● **Your task**
Reproduce the records below, substituting "Where do I click to" for every "Where should I click to" and keeping everything else unchanged.

● **Listed records**
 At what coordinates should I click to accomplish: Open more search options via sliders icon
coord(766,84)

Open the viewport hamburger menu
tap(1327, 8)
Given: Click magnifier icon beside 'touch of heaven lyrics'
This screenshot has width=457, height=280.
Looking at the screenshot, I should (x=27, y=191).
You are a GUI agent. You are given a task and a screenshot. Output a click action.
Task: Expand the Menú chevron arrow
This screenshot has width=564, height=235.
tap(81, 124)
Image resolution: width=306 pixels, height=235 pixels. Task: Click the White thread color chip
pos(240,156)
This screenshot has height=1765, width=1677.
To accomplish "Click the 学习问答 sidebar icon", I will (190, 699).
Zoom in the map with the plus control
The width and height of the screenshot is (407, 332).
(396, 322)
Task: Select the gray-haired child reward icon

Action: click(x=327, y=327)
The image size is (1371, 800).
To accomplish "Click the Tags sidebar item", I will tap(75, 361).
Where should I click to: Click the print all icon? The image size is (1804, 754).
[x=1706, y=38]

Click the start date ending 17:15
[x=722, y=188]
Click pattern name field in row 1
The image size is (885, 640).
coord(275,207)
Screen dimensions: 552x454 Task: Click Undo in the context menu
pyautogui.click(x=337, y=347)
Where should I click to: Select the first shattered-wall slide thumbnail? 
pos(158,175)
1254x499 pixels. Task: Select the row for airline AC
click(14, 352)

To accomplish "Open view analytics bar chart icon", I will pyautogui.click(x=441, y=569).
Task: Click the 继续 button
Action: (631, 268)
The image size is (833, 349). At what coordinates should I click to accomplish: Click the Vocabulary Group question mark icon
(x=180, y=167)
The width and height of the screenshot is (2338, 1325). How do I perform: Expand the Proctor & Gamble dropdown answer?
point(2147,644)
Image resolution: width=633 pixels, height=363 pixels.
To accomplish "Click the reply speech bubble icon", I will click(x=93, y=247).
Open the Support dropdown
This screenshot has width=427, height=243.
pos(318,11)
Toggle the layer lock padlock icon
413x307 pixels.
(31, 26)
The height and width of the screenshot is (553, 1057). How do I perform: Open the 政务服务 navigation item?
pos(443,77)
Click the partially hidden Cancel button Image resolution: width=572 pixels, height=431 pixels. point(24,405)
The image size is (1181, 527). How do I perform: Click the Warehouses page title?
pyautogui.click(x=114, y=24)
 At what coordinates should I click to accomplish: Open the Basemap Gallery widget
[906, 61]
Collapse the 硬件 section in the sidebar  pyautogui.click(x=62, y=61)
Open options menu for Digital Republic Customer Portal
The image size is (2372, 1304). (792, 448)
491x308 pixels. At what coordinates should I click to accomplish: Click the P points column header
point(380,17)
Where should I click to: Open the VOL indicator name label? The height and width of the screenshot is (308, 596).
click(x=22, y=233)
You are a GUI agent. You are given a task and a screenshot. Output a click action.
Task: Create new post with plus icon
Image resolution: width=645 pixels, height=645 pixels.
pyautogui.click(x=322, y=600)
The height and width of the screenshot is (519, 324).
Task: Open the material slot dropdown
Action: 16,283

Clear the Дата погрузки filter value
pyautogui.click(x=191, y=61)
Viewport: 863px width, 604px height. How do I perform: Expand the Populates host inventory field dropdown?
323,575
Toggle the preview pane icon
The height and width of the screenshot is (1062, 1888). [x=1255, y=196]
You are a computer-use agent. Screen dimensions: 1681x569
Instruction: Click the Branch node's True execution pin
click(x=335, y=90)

● **Task solution**
 At what coordinates should I click to accomplish: Open more search options via sliders icon
coord(766,84)

Open the viewport hamburger menu
tap(1327, 8)
Given: Click magnifier icon beside 'touch of heaven lyrics'
This screenshot has width=457, height=280.
Looking at the screenshot, I should (x=27, y=191).
You are a GUI agent. You are given a task and a screenshot. Output a click action.
Task: Expand the Menú chevron arrow
This screenshot has width=564, height=235.
tap(81, 124)
Image resolution: width=306 pixels, height=235 pixels. Task: Click the White thread color chip
pos(240,156)
This screenshot has height=1765, width=1677.
To accomplish "Click the 学习问答 sidebar icon", I will (190, 699).
Zoom in the map with the plus control
The width and height of the screenshot is (407, 332).
(396, 322)
Task: Select the gray-haired child reward icon

Action: click(x=327, y=327)
The image size is (1371, 800).
To accomplish "Click the Tags sidebar item", I will tap(75, 361).
Where do I click to: Click the print all icon? The image size is (1804, 754).
[x=1706, y=38]

Click the start date ending 17:15
[x=722, y=188]
Click pattern name field in row 1
The image size is (885, 640).
coord(275,207)
Screen dimensions: 552x454 Task: Click Undo in the context menu
pyautogui.click(x=337, y=347)
Where do I click to: Select the first shattered-wall slide thumbnail? 
pos(158,175)
1254x499 pixels. Task: Select the row for airline AC
click(14, 352)

To accomplish "Open view analytics bar chart icon", I will pyautogui.click(x=441, y=569).
Task: Click the 继续 button
Action: (631, 268)
The image size is (833, 349). At what coordinates should I click to accomplish: Click the Vocabulary Group question mark icon
(x=180, y=167)
The width and height of the screenshot is (2338, 1325). How do I perform: Expand the Proctor & Gamble dropdown answer?
point(2147,644)
Image resolution: width=633 pixels, height=363 pixels.
To accomplish "Click the reply speech bubble icon", I will click(x=93, y=247).
Open the Support dropdown
This screenshot has width=427, height=243.
pos(318,11)
Toggle the layer lock padlock icon
413x307 pixels.
(31, 26)
The height and width of the screenshot is (553, 1057). How do I perform: Open the 政务服务 navigation item?
pos(443,77)
Click the partially hidden Cancel button Image resolution: width=572 pixels, height=431 pixels. point(24,405)
The image size is (1181, 527). How do I perform: Click the Warehouses page title?
pyautogui.click(x=114, y=24)
 At what coordinates should I click to accomplish: Open the Basemap Gallery widget
[906, 61]
Collapse the 硬件 section in the sidebar  pyautogui.click(x=62, y=61)
Open options menu for Digital Republic Customer Portal
The image size is (2372, 1304). (792, 448)
491x308 pixels. At what coordinates should I click to accomplish: Click the P points column header
point(380,17)
Where do I click to: Open the VOL indicator name label? The height and width of the screenshot is (308, 596).
click(x=22, y=233)
You are a GUI agent. You are given a task and a screenshot. Output a click action.
Task: Create new post with plus icon
Image resolution: width=645 pixels, height=645 pixels.
pyautogui.click(x=322, y=600)
The height and width of the screenshot is (519, 324).
Task: Open the material slot dropdown
Action: 16,283

Clear the Дата погрузки filter value
pyautogui.click(x=191, y=61)
Viewport: 863px width, 604px height. How do I perform: Expand the Populates host inventory field dropdown?
323,575
Toggle the preview pane icon
The height and width of the screenshot is (1062, 1888). [x=1255, y=196]
You are a computer-use agent. Screen dimensions: 1681x569
Instruction: Click the Branch node's True execution pin
click(x=335, y=90)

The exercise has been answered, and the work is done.